Passion, and What Is Yet To Come
Humanity has come a long way from its prehistoric origins. In fits and starts, we have built a great civilization, and one that holds much promise for greatness yet to come. We can lift up the nations who live in darkness. We can lift up our neighbors among us who have been forgotten or injured. We can drive ourselves to new heights, explore new questions, create new wonders, and vastly improve our awareness and appreciation of all things. We can do that without killing the planet.

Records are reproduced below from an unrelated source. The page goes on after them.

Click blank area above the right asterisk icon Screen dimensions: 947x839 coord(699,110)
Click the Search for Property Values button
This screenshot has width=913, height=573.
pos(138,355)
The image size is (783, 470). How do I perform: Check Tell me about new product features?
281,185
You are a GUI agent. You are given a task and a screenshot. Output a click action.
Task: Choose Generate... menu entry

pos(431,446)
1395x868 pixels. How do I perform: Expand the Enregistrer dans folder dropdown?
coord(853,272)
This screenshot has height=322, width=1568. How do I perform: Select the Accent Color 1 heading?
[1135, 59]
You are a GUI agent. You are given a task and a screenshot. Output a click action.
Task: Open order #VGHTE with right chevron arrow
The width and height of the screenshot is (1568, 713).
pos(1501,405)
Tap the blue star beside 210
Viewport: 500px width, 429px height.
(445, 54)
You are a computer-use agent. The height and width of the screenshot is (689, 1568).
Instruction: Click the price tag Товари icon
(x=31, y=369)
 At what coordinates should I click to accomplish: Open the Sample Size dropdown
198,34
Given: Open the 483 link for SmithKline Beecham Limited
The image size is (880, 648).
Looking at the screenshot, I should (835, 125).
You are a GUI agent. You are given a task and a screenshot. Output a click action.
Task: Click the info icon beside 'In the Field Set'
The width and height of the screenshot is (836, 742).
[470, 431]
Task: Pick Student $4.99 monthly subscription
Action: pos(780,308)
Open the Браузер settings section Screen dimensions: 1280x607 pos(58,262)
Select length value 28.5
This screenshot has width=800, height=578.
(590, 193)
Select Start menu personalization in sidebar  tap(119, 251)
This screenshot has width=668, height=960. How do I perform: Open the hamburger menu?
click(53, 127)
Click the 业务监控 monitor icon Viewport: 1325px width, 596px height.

But we may yet all perish, tomorrow or perhaps the day after that. Those nuclear missiles are not a fantasy. Neither are the many other rising dangers of biology and chemistry. The Earth's environment is not infinitely stable. Our material quality of life depends upon finite resources. And there are so many failures and losers and scum and downtrodden who walk among us, who, together, could pull civilization itself into their dark dreams.
There are no guarantees. None whatsoever. The bottom line is that our way of life and indeed our entire existence is still precarious. That sword hangs over our heads, and will for a long time to come. We may fail as surely as we may succeed. Are we better or worse off now than then? Better. But the stakes are higher. We have farther to fall, and more ways to trip.
Here is how I want humanity to be remembered: We were a species with great potential. We did the best we could. Every individual lived wisely, and cultivated their passion.
If that's how we would live, then it won't matter what happens to us in the end. It could be that the deck has been stacked against us from the beginning, enough so that we were always doomed, and we just don't know it yet. Or it could be that we hold our fate in our hands. Either way, if we do our best, respect our world, and strive to better the human condition, for ourselves and everyone, and fashion ourselves into beings who are truly worthy of the paradise that is utopia—a place so named because the very premise of it was once preposterous!—then our tale will be a satisfying one.
Anyone who says humanity is in decline is telling you only about themselves.